━━ DOCUMENT EXTRACT ━━

Darko Vujačić (born 8 February 1978) is a Montenegrin professional basketball coach and former player who is the head coach for Sutjeska of the Prva A Liga and the ABA League Second Division.

Playing career 
During his playing days a shooting guard, Vujačić played for Sutjeska, Lovćen, Mornar, Peja, Leotar, Radnicki Novi Sad, Marso NYKK, CSU Pitești, Energia Rovinari, and Ulcinj. Vujačić retired as a player with Ulcinj in 2014.

Coaching career 
Following his retirement as a player in 2014, Ulcinj hired Vujačić as their new assistant coach. In 2015, he had briefly coached Albanian team Vllaznia prior he returned to Ulcinj as an assistant coach for the 2015–16 season. In 2016, Vujačić got promoted to head coach for Ulcinj. Afterwards, he had stints with Vllaznia and Goga Basket.

━━━
━━ ENTRIES ━━

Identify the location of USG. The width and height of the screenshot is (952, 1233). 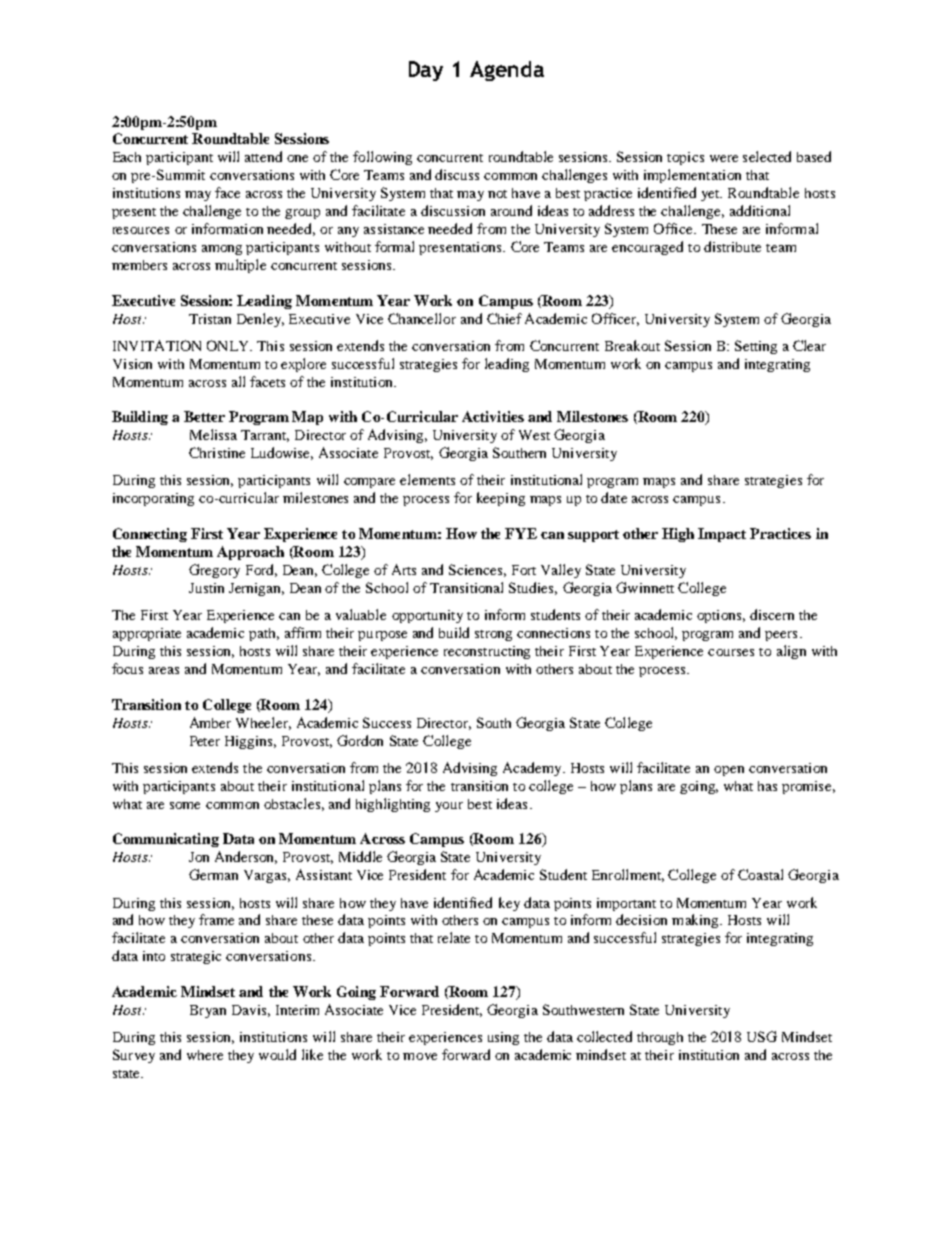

━━━
━━ ENTRIES ━━

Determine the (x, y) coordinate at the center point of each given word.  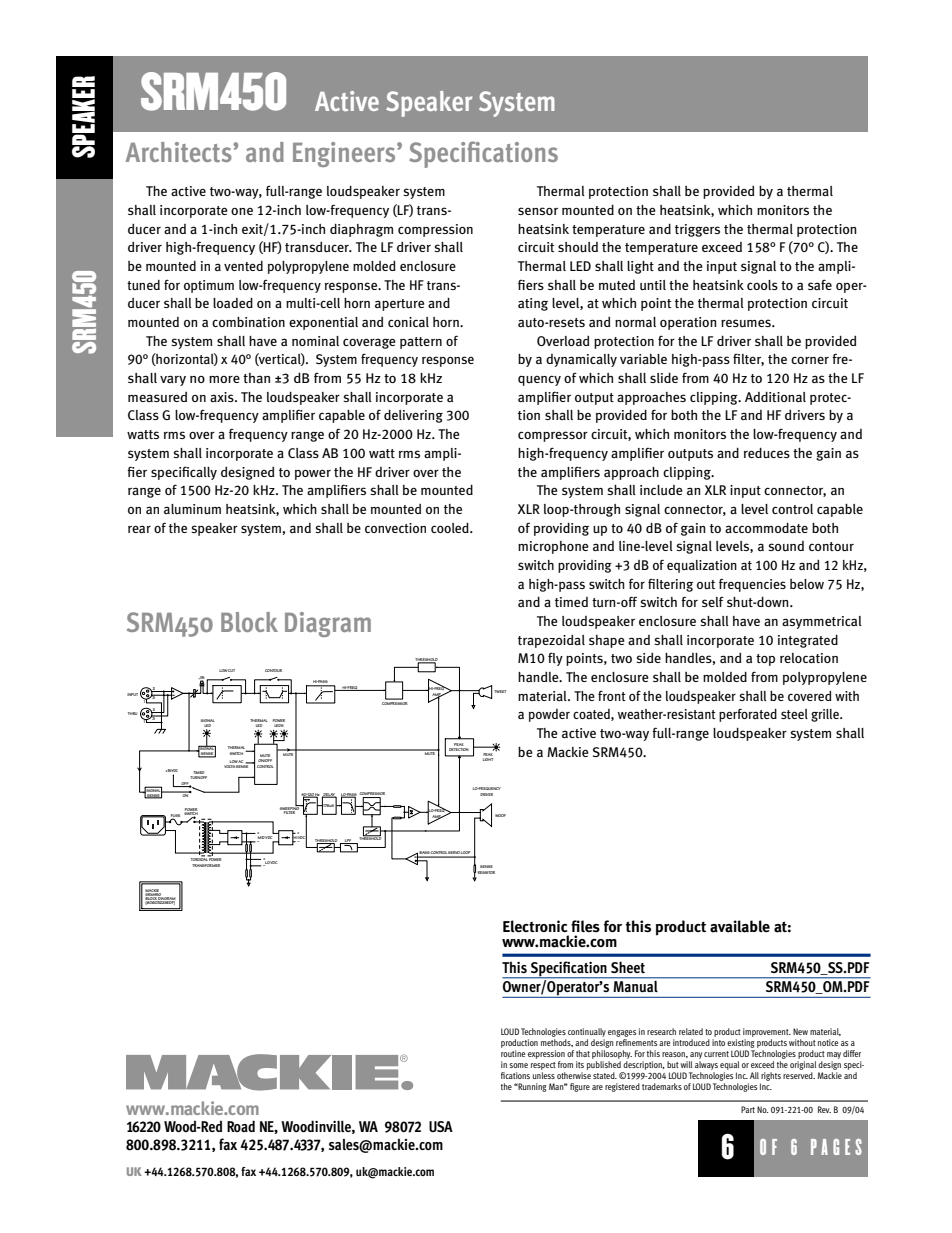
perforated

━━━

## LIST OF TASKS
1. Answer these questions using the Darko Vujačić profile.
(a) What position did Vujačić play during his playing days?
(b) With which team did he retire as a player, and in what year?
(c) Which Albanian team did he briefly coach in 2015?
2. Summarize the Darko Vujačić profile in two sentences.

## EXPECTED RESPONSES
1.
(a) Shooting guard.
(b) Ulcinj, in 2014.
(c) Vllaznia.

2. Darko Vujačić, born 8 February 1978, is a Montenegrin basketball coach and former shooting guard who played for clubs including Sutjeska, Mornar and Ulcinj before retiring with Ulcinj in 2014. He then became an assistant coach at Ulcinj, was promoted to head coach there in 2016, had stints with Vllaznia and Goga Basket, and now coaches Sutjeska of the Prva A Liga and the ABA League Second Division.